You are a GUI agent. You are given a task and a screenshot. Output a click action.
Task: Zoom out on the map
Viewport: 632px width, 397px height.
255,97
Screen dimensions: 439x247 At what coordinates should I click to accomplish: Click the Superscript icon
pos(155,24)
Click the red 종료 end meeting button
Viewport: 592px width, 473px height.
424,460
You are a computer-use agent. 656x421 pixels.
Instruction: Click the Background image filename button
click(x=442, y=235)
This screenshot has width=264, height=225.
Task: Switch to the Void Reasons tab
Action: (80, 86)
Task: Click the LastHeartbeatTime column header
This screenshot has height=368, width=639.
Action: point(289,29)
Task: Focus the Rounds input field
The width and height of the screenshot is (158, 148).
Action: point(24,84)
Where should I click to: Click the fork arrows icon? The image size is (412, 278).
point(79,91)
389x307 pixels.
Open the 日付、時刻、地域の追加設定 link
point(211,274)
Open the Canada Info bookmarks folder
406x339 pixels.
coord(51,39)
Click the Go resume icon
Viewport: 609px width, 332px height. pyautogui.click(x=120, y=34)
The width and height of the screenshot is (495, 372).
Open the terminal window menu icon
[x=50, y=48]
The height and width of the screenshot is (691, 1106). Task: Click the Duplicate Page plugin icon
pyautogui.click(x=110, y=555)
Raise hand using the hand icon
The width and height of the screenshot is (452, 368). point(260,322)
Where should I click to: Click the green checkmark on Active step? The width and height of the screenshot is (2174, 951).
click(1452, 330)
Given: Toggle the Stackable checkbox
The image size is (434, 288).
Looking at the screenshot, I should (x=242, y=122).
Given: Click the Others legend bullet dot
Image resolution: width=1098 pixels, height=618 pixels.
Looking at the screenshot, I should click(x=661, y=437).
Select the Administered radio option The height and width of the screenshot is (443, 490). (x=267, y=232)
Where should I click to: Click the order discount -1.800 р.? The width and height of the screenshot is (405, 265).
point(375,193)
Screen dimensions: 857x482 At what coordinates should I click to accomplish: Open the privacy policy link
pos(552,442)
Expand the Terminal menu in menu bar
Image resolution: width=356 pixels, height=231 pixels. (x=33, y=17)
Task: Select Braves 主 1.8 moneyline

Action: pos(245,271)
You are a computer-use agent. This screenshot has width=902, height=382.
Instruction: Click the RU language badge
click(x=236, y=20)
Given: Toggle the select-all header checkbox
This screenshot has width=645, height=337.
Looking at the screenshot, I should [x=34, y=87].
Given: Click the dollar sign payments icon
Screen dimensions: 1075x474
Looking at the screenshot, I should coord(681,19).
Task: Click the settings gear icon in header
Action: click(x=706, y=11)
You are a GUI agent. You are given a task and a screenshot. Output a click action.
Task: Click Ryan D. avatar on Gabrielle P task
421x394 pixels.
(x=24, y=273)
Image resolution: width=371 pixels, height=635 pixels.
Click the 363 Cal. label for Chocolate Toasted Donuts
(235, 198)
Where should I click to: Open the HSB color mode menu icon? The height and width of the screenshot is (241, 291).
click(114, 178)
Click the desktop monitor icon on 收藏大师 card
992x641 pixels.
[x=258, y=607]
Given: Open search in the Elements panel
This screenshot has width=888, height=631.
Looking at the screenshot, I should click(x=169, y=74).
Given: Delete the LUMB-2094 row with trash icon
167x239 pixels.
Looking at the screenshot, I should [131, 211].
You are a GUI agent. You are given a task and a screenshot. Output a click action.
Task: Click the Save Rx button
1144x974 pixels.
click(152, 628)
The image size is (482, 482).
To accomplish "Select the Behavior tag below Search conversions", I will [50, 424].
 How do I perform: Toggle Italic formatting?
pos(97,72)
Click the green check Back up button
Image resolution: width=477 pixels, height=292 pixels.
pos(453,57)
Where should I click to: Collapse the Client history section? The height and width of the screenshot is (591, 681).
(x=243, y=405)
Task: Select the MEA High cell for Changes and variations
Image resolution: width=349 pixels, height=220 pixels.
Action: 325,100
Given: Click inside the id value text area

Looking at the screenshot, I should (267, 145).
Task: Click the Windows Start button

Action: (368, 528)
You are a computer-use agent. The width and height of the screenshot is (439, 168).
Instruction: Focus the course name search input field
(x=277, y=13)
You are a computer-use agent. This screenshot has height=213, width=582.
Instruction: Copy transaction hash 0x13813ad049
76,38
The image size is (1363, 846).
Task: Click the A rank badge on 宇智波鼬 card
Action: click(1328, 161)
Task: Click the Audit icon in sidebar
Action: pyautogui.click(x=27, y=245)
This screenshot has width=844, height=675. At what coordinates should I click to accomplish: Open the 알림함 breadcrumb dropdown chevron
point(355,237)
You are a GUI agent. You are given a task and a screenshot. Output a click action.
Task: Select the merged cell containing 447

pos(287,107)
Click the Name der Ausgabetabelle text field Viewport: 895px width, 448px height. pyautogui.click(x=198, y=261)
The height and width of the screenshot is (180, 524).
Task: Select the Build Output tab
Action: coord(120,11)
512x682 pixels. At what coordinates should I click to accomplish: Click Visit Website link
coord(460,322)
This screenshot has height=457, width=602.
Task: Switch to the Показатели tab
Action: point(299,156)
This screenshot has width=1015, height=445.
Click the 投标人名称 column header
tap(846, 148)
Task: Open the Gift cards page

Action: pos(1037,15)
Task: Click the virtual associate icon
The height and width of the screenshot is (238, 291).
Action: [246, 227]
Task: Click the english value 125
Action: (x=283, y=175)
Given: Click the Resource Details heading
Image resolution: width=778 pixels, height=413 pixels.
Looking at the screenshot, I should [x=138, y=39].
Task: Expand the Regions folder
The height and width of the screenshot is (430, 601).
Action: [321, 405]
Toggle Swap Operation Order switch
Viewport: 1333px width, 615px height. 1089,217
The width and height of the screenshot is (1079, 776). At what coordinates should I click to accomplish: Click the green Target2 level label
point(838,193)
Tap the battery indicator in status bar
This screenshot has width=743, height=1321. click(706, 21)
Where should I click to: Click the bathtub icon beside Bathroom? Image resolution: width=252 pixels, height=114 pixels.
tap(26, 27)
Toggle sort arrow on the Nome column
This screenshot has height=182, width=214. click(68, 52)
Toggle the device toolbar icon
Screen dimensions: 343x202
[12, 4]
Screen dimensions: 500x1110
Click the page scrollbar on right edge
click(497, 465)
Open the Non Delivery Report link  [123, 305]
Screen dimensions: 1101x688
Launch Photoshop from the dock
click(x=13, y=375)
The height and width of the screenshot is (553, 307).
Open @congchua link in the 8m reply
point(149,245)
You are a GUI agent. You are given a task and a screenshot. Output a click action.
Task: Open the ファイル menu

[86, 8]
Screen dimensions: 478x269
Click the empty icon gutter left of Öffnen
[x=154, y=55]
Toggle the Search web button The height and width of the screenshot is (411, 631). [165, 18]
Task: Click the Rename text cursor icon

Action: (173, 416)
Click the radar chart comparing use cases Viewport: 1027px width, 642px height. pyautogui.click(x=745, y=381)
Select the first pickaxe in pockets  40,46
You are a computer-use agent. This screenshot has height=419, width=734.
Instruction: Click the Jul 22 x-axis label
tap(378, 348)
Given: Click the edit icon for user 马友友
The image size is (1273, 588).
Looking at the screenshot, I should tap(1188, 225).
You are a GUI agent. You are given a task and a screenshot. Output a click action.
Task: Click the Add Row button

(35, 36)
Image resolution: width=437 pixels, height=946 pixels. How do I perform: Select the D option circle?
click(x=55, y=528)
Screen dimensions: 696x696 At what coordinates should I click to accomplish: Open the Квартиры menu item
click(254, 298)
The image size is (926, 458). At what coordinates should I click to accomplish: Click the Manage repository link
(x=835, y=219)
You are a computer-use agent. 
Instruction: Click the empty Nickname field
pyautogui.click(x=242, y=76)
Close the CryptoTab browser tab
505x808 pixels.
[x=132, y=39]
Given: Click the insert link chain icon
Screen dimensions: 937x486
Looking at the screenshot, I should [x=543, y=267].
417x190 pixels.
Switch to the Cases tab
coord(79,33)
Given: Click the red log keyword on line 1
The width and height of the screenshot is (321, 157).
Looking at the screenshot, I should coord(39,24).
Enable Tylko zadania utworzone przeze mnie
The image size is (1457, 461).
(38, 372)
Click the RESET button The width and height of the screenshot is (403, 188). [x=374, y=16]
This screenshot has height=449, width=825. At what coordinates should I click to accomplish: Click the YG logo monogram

=-=-=

• YOUR TASK: Within the data above, how many lines include the word "checkbox"? Respond with the number only.

• RESPONSE TO THE EXERCISE: 2